OED statistics: a look around the leader board

By John Simpson

Each quarter the OED Online database changes in several ways. The most obvious way relates to the new and revised entries added to the database for the first time. But there are other ways of looking at the changes which the OED database undergoes and the sections below give a round-up of several of these.

Visualizing words

From time to time we are asked if it’s possible to provide a visual summary of the entries we’ve revised in comparison with those that are still awaiting revision. Just recently we’ve found some time to start working on this, and the following image is a static prototype of the sort of working image we are hoping to provide online in future.

visualisation
Red lines shows revised entries, and black lines indicate unrevised entries, A to Z across the panel from left to right.
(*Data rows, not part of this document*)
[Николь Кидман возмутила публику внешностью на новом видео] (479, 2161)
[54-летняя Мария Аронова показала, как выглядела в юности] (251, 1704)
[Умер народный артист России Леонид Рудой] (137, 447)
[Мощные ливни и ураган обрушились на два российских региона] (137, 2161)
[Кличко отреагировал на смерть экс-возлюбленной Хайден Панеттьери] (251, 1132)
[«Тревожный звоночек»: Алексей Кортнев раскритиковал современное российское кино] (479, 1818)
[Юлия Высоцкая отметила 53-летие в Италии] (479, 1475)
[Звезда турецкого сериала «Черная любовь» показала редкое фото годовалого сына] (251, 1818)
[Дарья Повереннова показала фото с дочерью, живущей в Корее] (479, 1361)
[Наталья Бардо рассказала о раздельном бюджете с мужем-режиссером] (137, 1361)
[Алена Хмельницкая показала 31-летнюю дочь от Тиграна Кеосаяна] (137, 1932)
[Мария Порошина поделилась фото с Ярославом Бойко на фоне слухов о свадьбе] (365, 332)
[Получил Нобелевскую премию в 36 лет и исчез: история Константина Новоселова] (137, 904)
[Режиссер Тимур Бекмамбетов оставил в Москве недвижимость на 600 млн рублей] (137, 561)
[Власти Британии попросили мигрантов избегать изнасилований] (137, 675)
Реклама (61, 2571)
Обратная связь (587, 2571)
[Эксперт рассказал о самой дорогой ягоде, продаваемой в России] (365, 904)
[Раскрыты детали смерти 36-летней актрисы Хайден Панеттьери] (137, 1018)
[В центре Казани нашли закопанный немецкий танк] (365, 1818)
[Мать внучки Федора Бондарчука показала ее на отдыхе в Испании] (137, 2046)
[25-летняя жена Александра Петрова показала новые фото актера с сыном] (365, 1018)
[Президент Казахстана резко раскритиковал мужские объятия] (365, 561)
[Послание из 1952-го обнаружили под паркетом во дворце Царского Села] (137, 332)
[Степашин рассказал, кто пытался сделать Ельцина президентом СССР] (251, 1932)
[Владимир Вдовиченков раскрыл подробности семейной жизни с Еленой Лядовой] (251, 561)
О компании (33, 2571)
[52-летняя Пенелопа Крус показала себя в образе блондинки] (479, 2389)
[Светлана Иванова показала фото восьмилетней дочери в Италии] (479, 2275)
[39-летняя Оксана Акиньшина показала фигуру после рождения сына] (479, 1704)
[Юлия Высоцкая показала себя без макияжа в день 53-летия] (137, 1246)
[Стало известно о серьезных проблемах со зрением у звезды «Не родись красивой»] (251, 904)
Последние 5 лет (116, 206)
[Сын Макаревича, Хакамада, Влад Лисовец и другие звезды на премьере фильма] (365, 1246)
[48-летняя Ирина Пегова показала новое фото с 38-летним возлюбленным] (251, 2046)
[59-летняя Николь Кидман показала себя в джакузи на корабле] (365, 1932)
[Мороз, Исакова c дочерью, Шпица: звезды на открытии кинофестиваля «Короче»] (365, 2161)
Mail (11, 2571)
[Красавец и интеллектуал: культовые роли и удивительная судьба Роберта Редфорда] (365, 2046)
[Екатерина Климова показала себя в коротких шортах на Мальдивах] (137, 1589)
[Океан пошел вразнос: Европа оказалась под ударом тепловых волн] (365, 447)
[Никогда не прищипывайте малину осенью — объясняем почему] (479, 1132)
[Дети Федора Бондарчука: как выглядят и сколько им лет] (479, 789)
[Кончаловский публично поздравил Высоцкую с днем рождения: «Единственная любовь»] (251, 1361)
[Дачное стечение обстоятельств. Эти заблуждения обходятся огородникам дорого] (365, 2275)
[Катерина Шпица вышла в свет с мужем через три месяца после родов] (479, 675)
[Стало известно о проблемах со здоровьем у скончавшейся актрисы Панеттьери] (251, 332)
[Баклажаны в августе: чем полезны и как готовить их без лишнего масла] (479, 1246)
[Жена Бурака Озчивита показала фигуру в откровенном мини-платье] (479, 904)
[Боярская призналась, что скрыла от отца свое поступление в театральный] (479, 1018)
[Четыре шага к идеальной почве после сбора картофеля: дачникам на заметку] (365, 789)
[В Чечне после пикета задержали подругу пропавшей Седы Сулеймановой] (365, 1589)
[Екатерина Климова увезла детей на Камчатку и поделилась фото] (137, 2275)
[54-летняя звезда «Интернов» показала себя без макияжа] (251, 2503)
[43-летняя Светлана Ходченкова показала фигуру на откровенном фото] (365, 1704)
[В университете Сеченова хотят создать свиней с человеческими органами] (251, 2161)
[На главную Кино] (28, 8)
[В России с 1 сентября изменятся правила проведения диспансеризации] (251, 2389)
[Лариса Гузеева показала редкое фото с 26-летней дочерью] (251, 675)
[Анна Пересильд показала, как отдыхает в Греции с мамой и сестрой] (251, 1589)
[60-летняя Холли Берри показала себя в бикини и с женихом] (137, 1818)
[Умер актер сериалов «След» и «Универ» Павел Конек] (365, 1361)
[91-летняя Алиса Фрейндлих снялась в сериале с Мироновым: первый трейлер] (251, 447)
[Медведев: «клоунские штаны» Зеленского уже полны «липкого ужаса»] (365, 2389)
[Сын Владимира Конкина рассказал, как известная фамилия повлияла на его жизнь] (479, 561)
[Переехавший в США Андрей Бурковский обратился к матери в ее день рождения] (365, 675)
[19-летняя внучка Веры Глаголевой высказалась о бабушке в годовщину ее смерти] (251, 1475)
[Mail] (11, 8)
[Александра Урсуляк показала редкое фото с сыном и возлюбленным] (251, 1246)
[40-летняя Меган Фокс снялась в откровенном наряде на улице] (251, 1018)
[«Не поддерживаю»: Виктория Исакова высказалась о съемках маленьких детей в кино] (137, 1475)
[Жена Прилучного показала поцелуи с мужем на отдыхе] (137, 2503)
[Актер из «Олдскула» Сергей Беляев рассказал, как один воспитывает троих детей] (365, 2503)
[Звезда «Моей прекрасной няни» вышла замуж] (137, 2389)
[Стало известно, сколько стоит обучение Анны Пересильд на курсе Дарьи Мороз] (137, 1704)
So we can read this to show that the first half of the letter A in the OED has been fully revised, as have sections in the range from mid-A to the end of L. Then all entries in the range M to the end of R have been fully revised, as have two discrete sections at the end of S (sub- and super- words). Elsewhere the dictionary entries have been revised in short stretches only.

The central block of solid red represents the period early in the revision process where we worked solely in consecutive alphabetical ranges. By the time we reached the end of R the OED’s new computer system made it feasible for us to select the entries we edited. We no longer needed to follow strict alphabetical order. As a result – as noted in previous publication notes – we have subsequently selected entries for revision and update based largely on factors indicating how significant they are to the language and how frequently they are consulted by online readers.
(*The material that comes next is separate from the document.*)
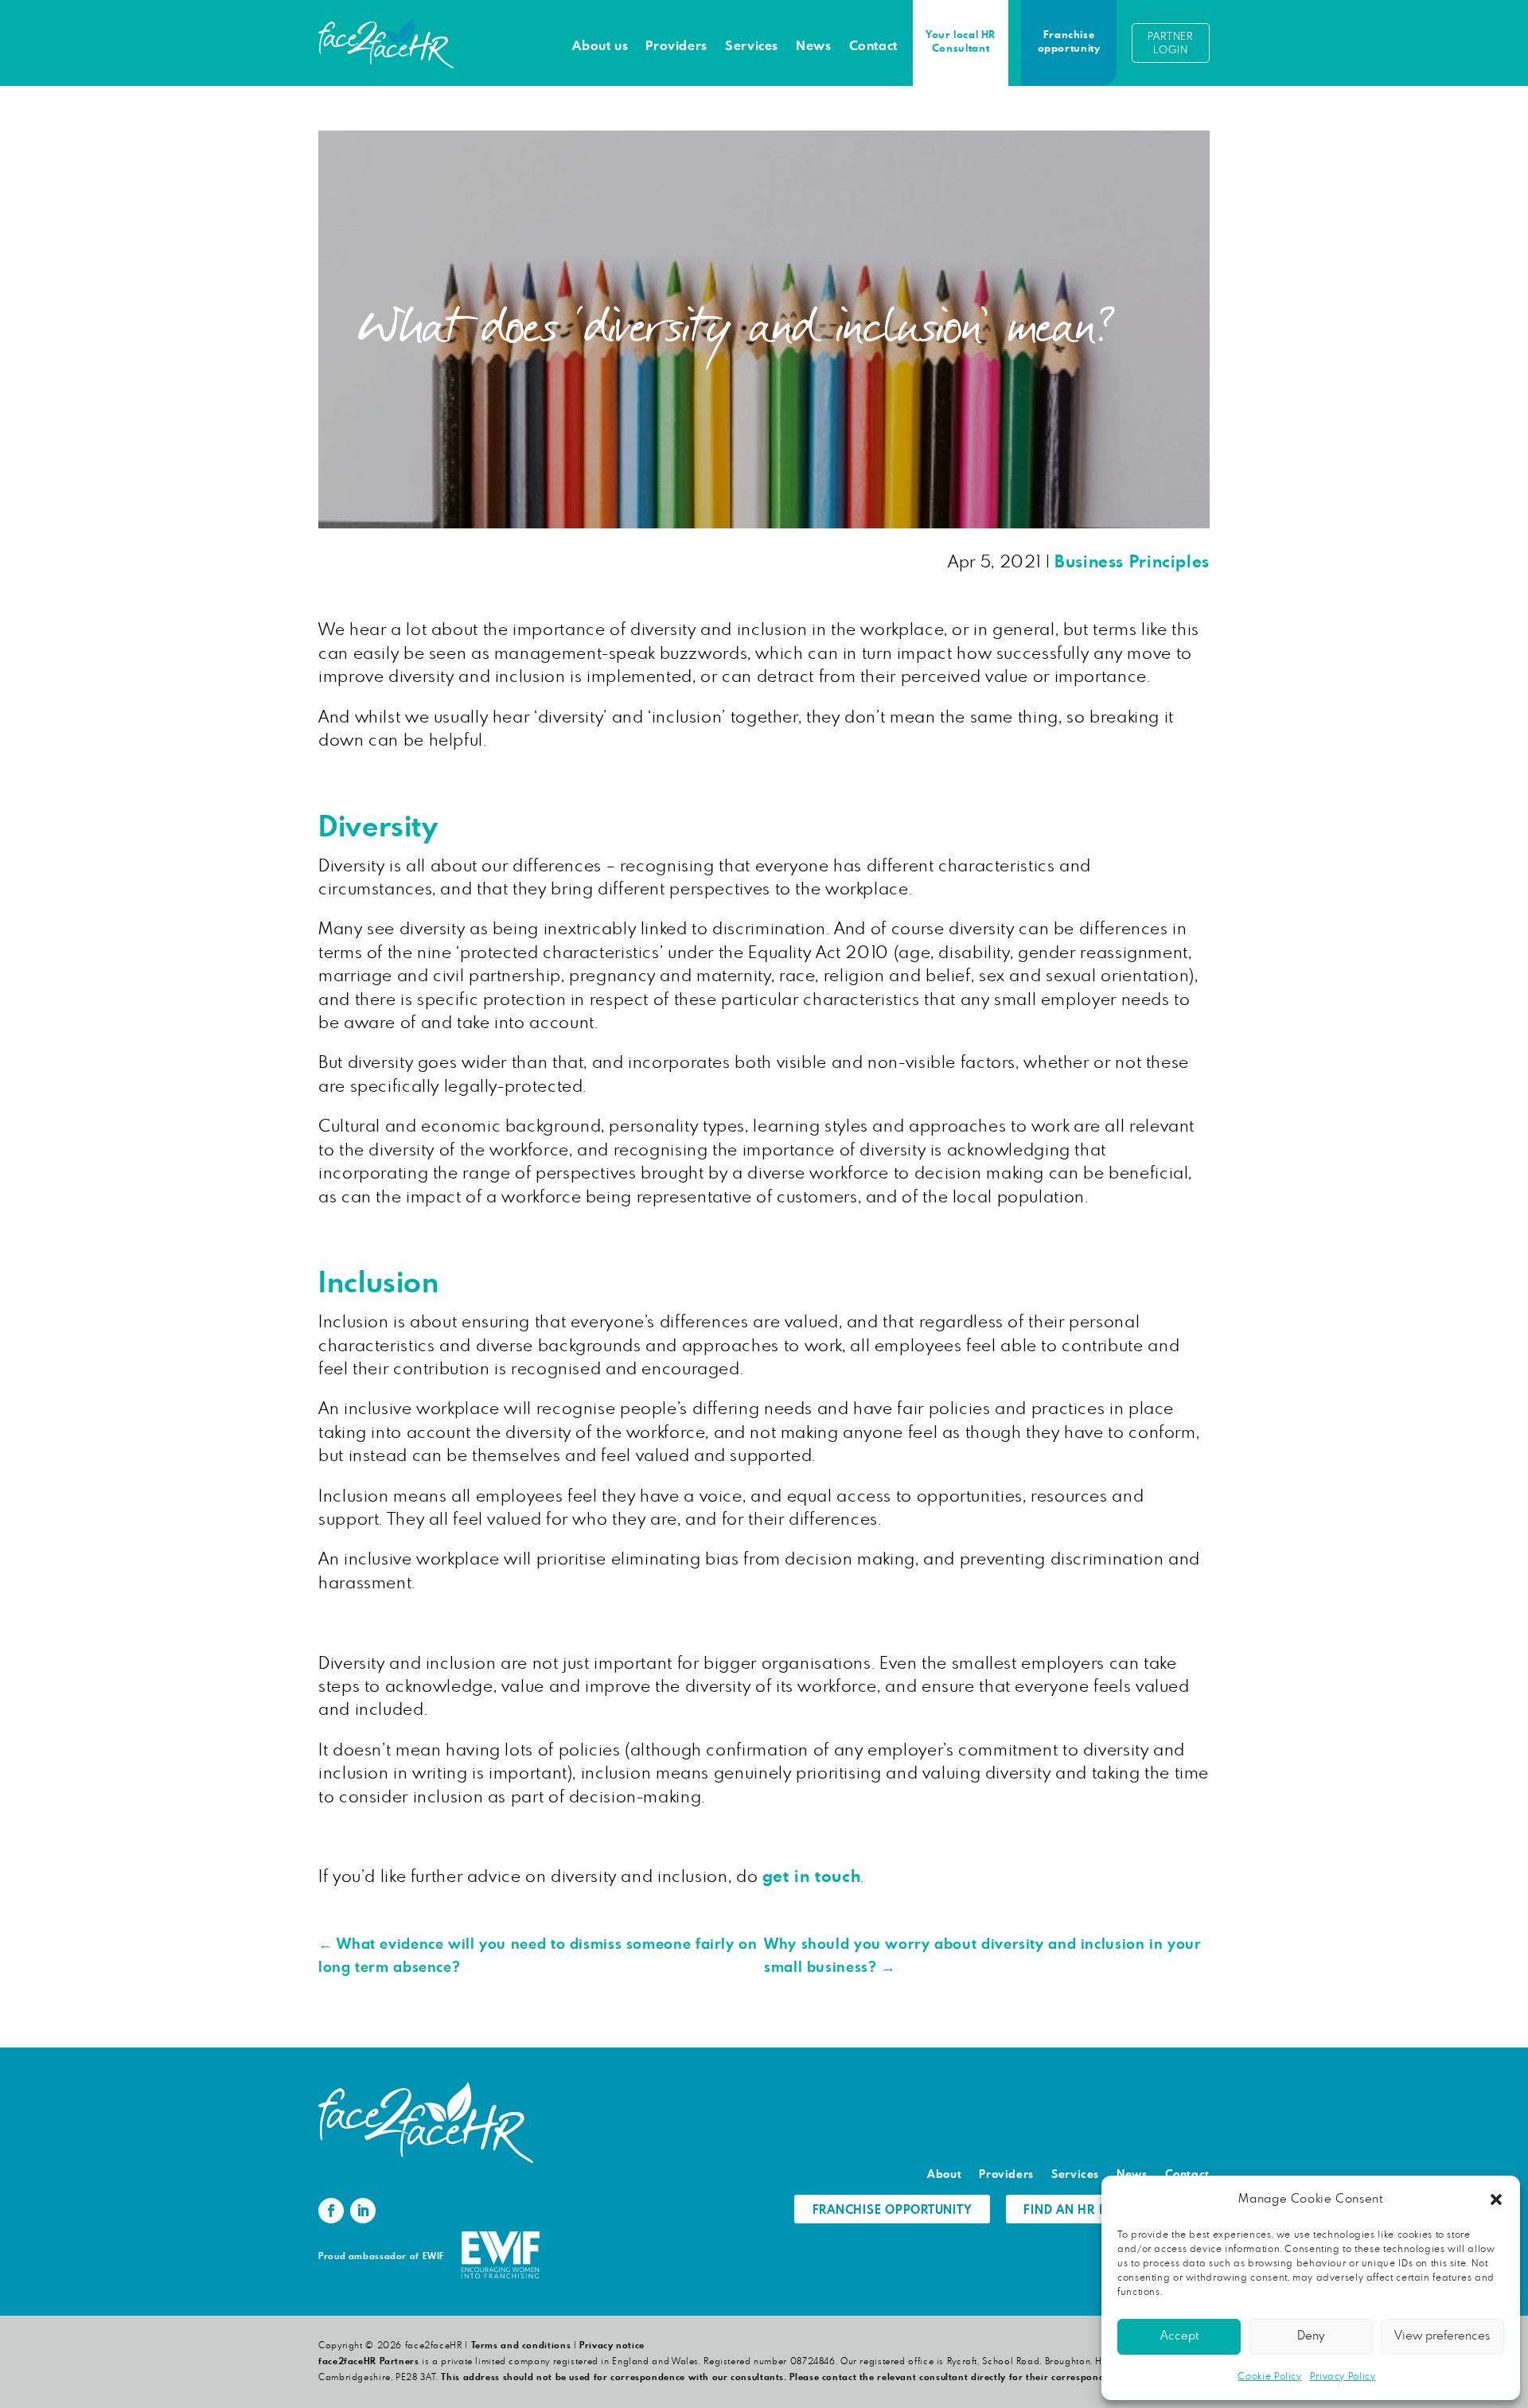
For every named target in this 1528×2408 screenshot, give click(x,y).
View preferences (1442, 2336)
The dog ears between some letters along the top indicate letters containing too few entries to fit on the main index: the letters J, K, Q, W, X, Y, and Z.

Users would then be able to click on the various lines for further information and view an image like the one below – we hope to make this feature available soon. One further developmental stage is shown by the image below, linked to the previous horizontal panel:

Letter L

If the letter L is clicked in the horizontal panel, then this visual appears. This image shows that 12% of the letter L has now been revised and updated since OED2 (1989), and that the letter L consists of 2.79% of the dictionary database in terms of headword-count. By headword we mean a word which begins a separate entry in the dictionary.

The words displayed are all revised entries which would link through to the entry itself. Subsequent clicks on L would retrieve some further selections of revised entries in this range.

By providing different views of the data (not just by letter of the alphabet) we expect to offer new ways into the OED’s hoard of words. Of course, since the OED is an ongoing research project, all of these numbers are liable to change as more entries are added and updated.

OED statistics

Statistics2

From time to time we run a check to see whether any new entries have crept into the top ten entries measured by size (character count). The present leader board shows the following ranking order:

  1. run (verb)
  2. red (adjective, etc.)
  3. put (verb)
  4. time (noun)
  5. be (verb)
  6. pre- (prefix)
  7. set (verb/1)
  8. make (verb/1)
  9. black (adjective, etc.)
  10. over- (prefix)

All of these entries have been revised and updated except set, which we can expect to climb back up the leader board at that point. But whether it will regain the top spot which it held in OED (1989) is a moot point. Notice that the largest entries are all short words (monosyllables) in their base form. The verbs are verbs of doing and being, the adjectives are the big colours (which spawn many compounds), and we have several major prefixes (but not re-).

For the record, the smallest entries (by character count) are these:

  1. ysunged (verb)bouge 2
  2. capulin (noun)
  3. banche (verb)
  4. bouge (noun/5)
  5. han’t/ha’n’t (verb)
  6. hain’t/haint (verb)
  7. benow (adverb)
  8. cruciately (adverb)
  9. jumpish (adjective)
  10. ef (noun)

These are all unrevised entries, without any illustrative quotations. Some will be subsumed elsewhere after revision.